While it is theoretically possible to create the RTOS in hardware, the effort is difficult, there are few if any tools to support it, and it is very difficult to make changes during development and particularly to systems in the field. These are all the reasons why software is useful and why systems are migrating to processor-based SoCs.
One argument that you must be careful to avoid is the one that says the processor in your SoC is doing only one thing so there is no need for an RTOS. This argument is often heard when describing multiprocessor SoCs – those with multiple small processors, each handling a single piece of hardware or a single small task. The CEO of a company that produces configurable processors – someone who should have known better – made this argument at a recent talk. If your SoC contains multiple processors, each handling one task, the processors by definition are actually handling more than one task. Each processor is handling the task to which it is assigned plus the task of communicating with the other processors. All SoCs need some kind of RTOS. The question is which RTOS and whether to build, buy, or use a third, more recent, option – synthesize.
Purchasing an RTOS
Many commercial companies offer RTOSes that have been designed and debugged for you. These are often called "off-the-shelf" RTOSes. There are generally two kinds of off-the-shelf RTOS – ones where you purchase object code that has been compiled for the processor you will be using, and ones where you receive the source code and compile the code to your processor. These are described in further detail below.
Object Code: A traditional off-the-shelf RTOS consists of code that has been written, compiled, debugged, and tested by a company that then sells the object code. The main reason for selling object code is that this protects the intellectual property of the company because the object code is extremely difficult to reverse engineer. It also means that the customer relies on the vendor to do a good job and to support the code when there are problems.

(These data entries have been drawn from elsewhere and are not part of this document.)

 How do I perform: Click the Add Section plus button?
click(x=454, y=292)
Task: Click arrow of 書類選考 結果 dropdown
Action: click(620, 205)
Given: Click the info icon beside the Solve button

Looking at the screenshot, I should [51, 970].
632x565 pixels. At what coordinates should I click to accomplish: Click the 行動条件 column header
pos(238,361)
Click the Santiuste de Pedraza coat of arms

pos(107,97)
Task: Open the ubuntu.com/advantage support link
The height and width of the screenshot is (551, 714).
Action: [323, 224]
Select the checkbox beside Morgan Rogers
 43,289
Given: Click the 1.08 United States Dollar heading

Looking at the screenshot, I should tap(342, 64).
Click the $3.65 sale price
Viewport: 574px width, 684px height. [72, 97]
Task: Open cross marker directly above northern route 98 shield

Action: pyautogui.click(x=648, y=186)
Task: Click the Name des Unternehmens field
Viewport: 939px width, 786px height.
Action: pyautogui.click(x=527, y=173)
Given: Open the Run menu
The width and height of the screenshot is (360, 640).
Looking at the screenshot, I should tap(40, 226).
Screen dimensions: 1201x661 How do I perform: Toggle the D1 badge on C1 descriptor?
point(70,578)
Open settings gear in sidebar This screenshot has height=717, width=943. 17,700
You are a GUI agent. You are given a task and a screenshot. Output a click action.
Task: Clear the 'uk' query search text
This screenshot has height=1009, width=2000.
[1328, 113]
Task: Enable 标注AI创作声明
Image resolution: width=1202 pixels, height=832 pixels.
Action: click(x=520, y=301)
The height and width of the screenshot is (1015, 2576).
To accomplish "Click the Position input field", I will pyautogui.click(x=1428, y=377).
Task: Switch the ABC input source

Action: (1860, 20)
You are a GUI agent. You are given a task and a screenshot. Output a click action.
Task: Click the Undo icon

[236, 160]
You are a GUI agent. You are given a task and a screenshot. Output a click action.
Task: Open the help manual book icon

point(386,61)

The traditional method of charging for these kinds of RTOSes is with an upfront fee and a royalty. In other words, the vendor receives a certain amount of money to hand over the code to the customer and support it during system development; the vendor subsequently receives a little money for each system that the customer ships containing the RTOS. With the availability of embedded Linux, which is open source, the object code model is becoming less popular.
Open Source: Especially since the introduction of Linux, and later the introduction of real-time versions of Linux intended for embedded systems, users are often no longer willing to pay royalties and want their software for free. Of course there is no such thing as a free lunch. Companies do not stay in business by giving away free goods. Open source RTOSes may be free to download, but there is usually a steep learning curve.